Agama | 2023-12-17 21:16:12
Ilustras soal utang piutang. (Foto: Istimewa)

Utang-piutang adalah salah satu bentuk transaksi yang umum terjadi dalam kehidupan masyarakat. Utang-piutang dapat terjadi dalam berbagai konteks, baik dalam kehidupan pribadi maupun kehidupan sosial. Dalam kehidupan pribadi, utang-piutang dapat terjadi antara anggota keluarga, teman, atau tetangga. Dalam kehidupan sosial, utang-piutang dapat terjadi antara individu, kelompok, atau Lembaga Utang-piutang merupakan suatu akad yang dapat menimbulkan hak dan kewajiban bagi kedua belah pihak yang terlibat. Pihak yang memberikan utang memiliki hak untuk menerima kembali utangnya, sedangkan pihak yang berutang memiliki kewajiban untuk membayar utangnya.
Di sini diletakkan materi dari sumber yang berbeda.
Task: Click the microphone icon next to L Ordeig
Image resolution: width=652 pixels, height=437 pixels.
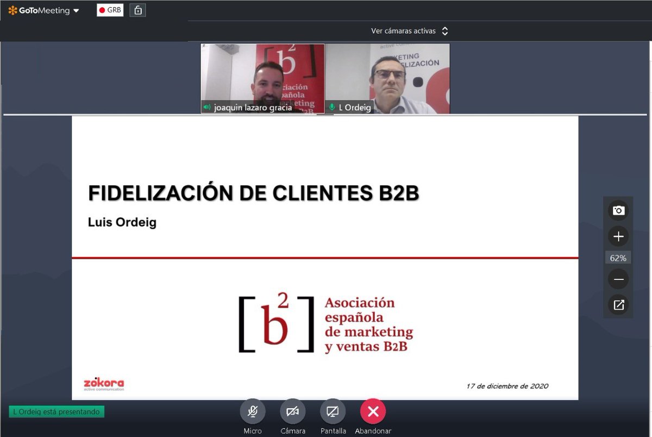Action: tap(332, 108)
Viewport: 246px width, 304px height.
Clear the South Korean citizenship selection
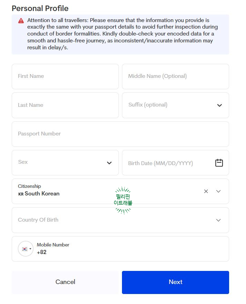pyautogui.click(x=206, y=191)
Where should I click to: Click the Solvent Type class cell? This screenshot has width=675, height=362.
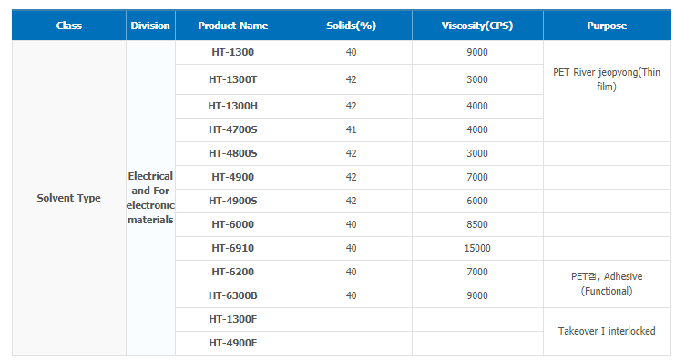[69, 198]
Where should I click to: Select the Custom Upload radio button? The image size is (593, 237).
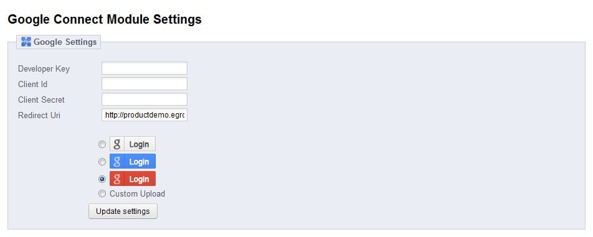pos(102,193)
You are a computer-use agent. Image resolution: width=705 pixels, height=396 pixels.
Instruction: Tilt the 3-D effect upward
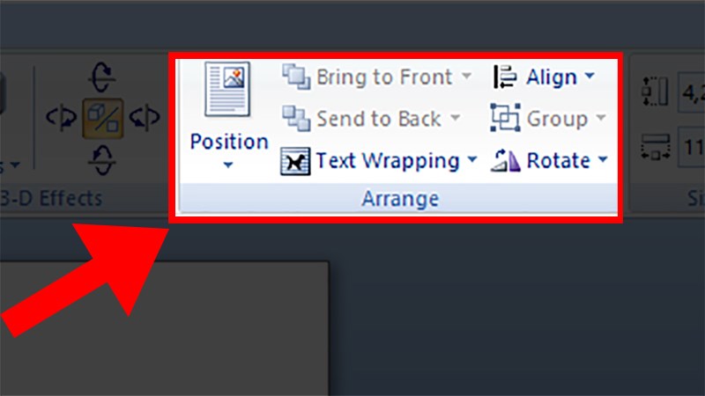(102, 77)
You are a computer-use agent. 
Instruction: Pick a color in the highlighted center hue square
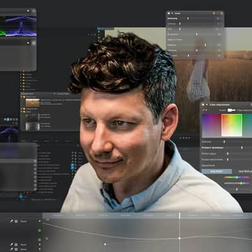(232, 125)
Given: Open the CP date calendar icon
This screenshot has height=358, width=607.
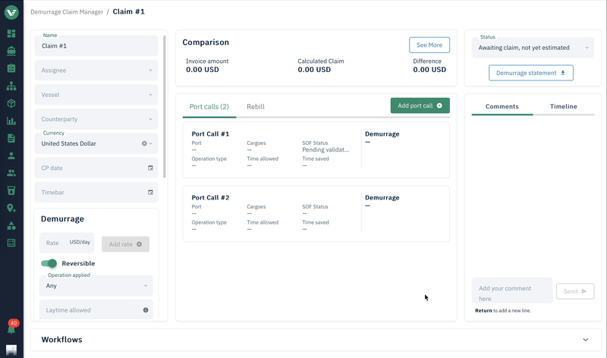Looking at the screenshot, I should coord(150,168).
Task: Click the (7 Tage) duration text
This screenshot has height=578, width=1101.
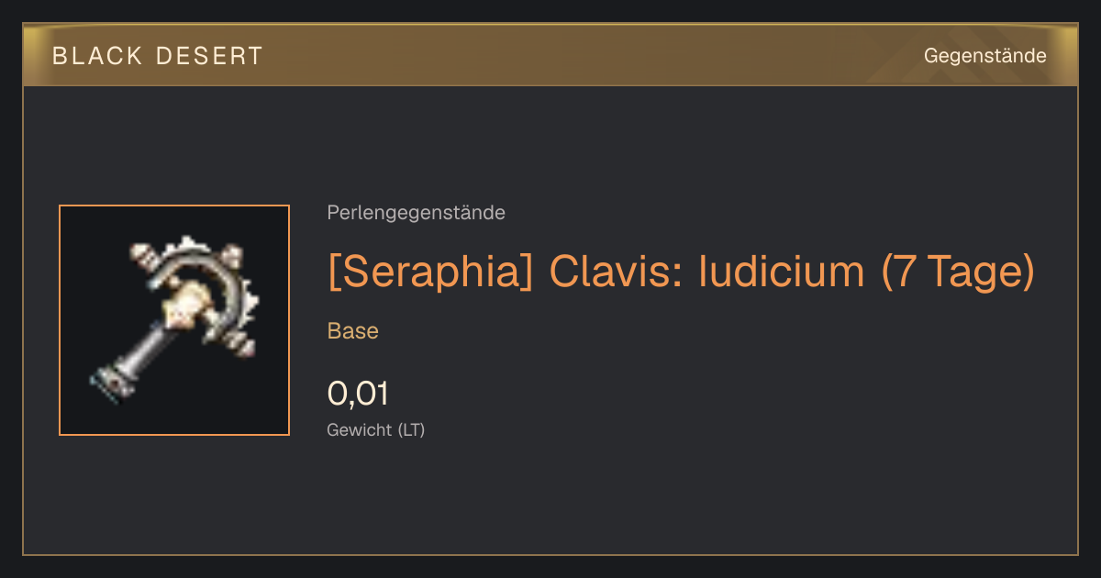Action: tap(957, 271)
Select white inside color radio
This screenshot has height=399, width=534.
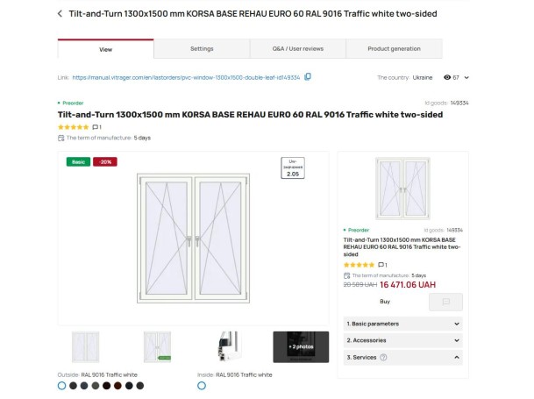click(x=202, y=385)
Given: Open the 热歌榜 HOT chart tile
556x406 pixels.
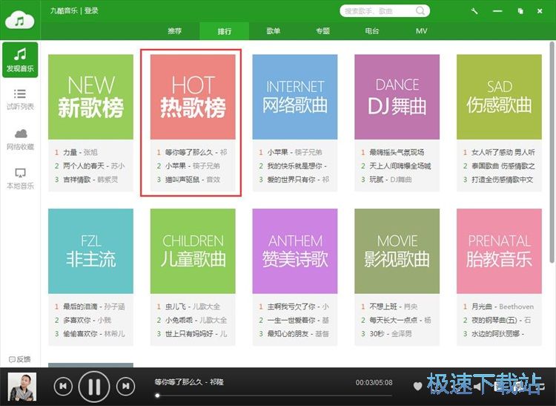Looking at the screenshot, I should tap(193, 97).
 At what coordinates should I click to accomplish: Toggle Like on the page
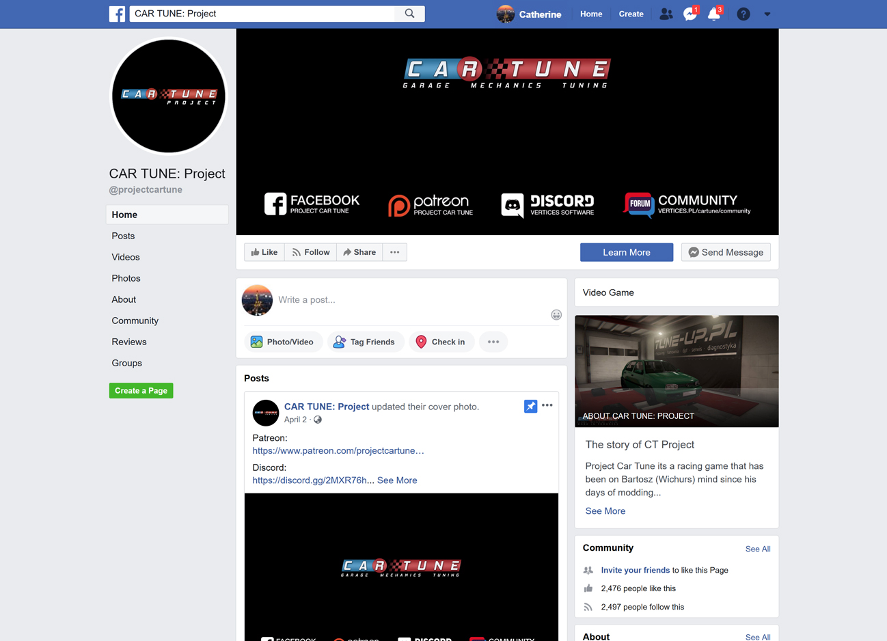click(x=264, y=252)
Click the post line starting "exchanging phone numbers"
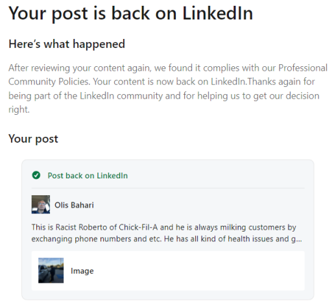Screen dimensions: 332x301 167,239
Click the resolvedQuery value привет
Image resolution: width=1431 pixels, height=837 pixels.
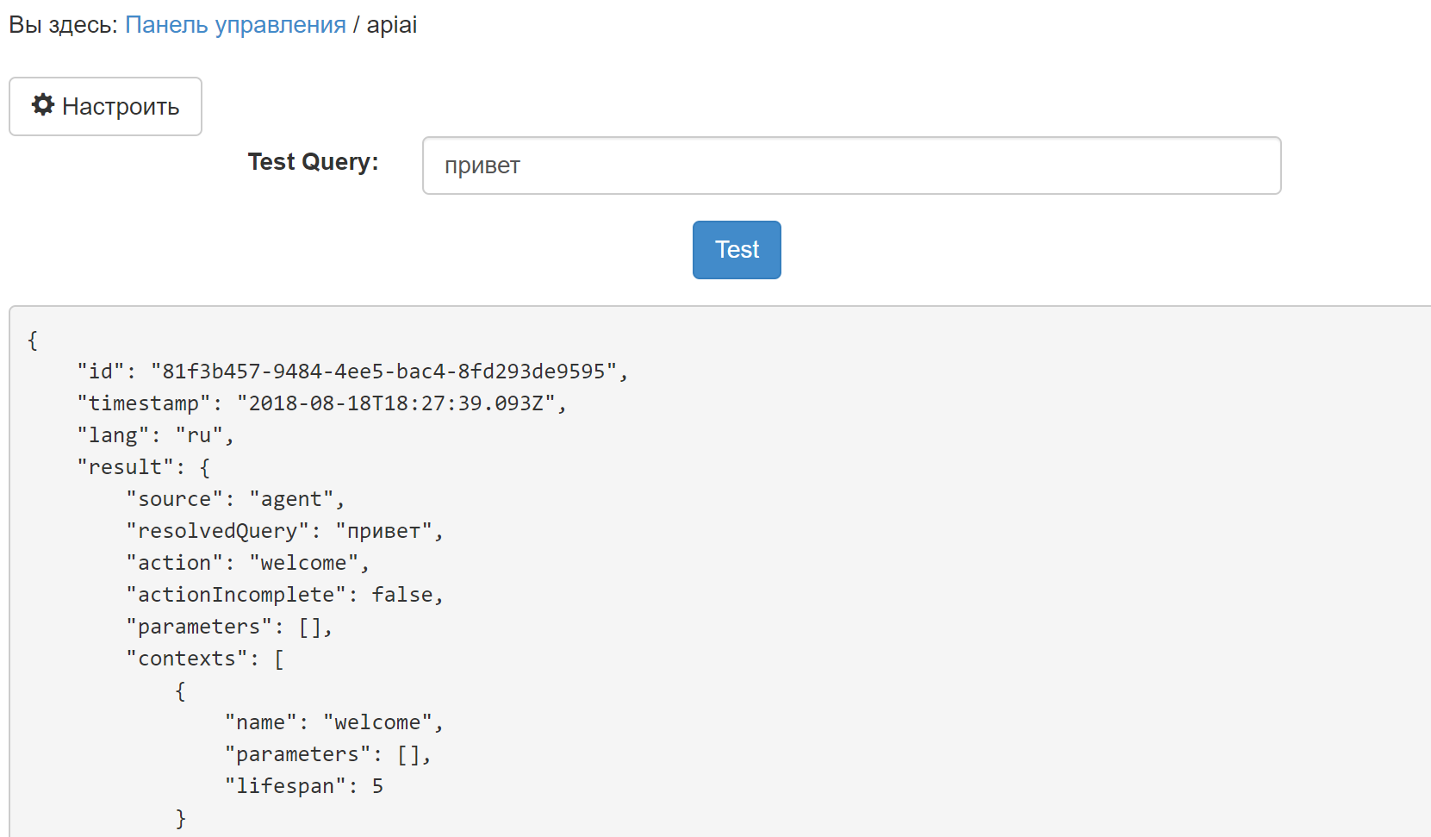coord(383,531)
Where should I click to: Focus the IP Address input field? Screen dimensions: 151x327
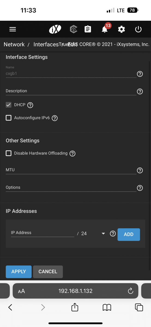pyautogui.click(x=43, y=233)
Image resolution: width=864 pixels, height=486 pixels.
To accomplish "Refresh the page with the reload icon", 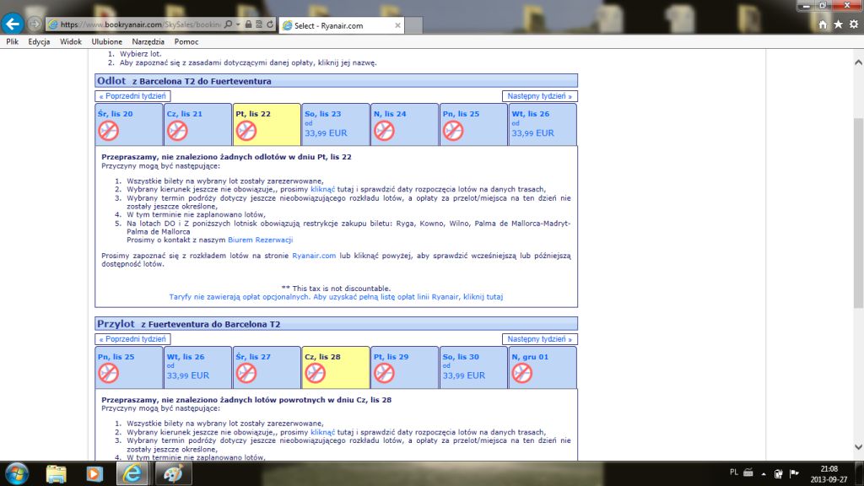I will 270,24.
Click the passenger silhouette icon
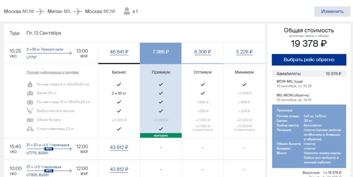 pyautogui.click(x=127, y=11)
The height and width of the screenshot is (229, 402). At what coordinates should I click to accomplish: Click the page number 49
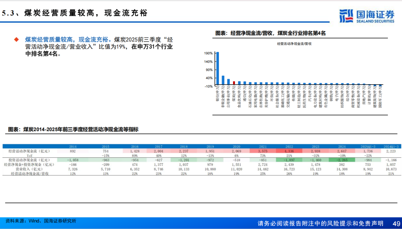396,223
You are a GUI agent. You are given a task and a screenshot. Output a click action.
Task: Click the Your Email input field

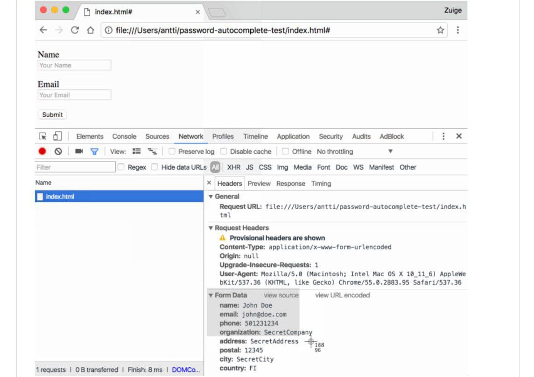(x=74, y=95)
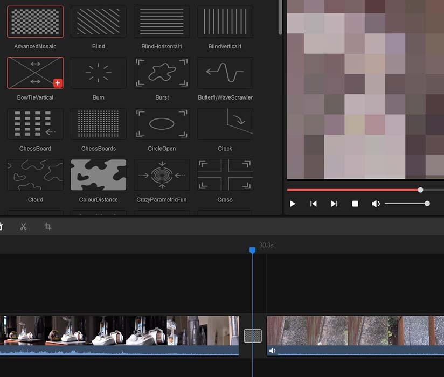Select the Cross transition effect
This screenshot has width=444, height=377.
coord(225,174)
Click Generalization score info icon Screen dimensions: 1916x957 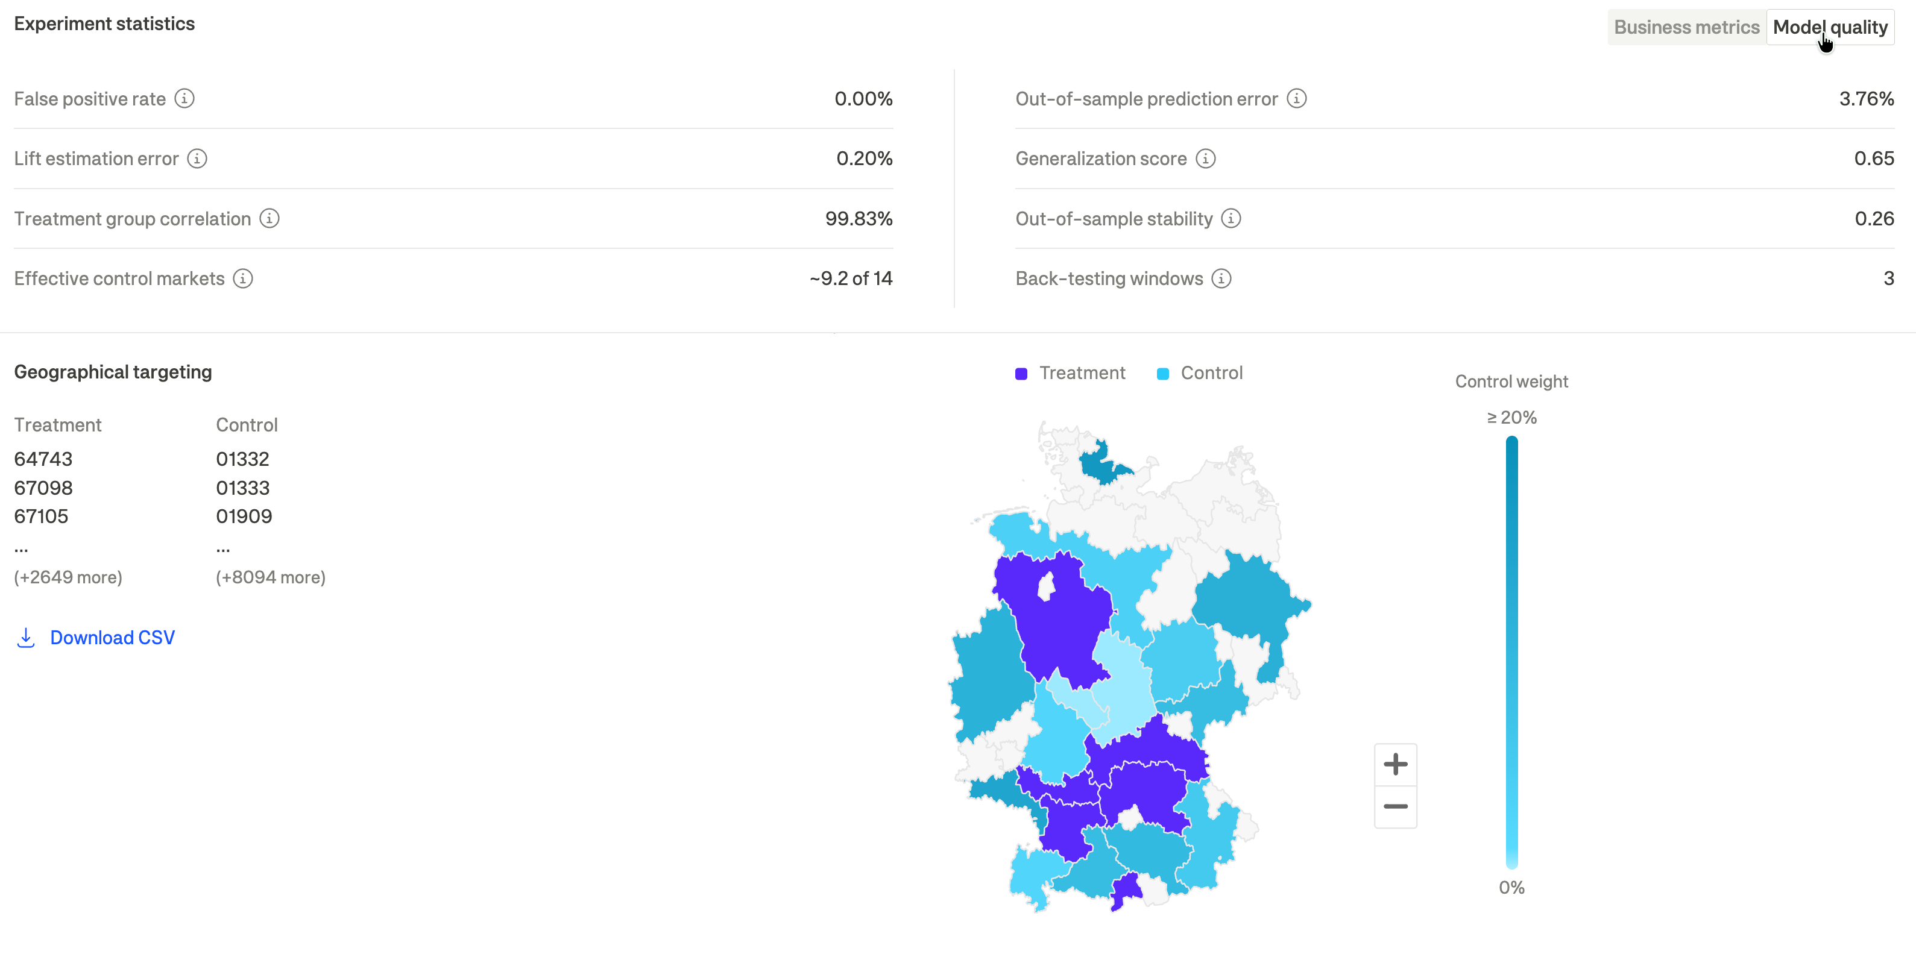click(x=1206, y=158)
Dalam artikel ini, kita akan menulusuri konsep dain dalam perspektif Islam dari segi Pengertian, Dasar Hukum,Rukun dan Syarat Utang Piutang, Serta Prinsip Utang Piutang.

A. Pengertian Utang Piutang Menurut Perspektif Islam

Dalam bahasa Arab, utang adalah hak milik orang lain yang harus dikembalikan. Utang juga dapat diartikan sebagai sesuatu yang harus diselesaikan atau dilunasi. Menurut mazhab Hanafiyah, utang termasuk dalam kategori al-milk, yaitu hak milik. Utang dapat dikategorikan sebagai al-Māl al-Hukmi, yaitu sesuatu yang dimiliki oleh pemberi utang, sementara harta itu berada pada orang yang berutang.

Oleh karena itu, utang negara adalah milik rakyat dan dipergunakan untuk keperluan rakyat. Selain itu, utang secara bahasa juga dapat bermakna memberikan pinjaman. Utang mensyaratkan jangka waktu tertentu dalam pengembalian utang. (Nurul Huda, 2012: 239).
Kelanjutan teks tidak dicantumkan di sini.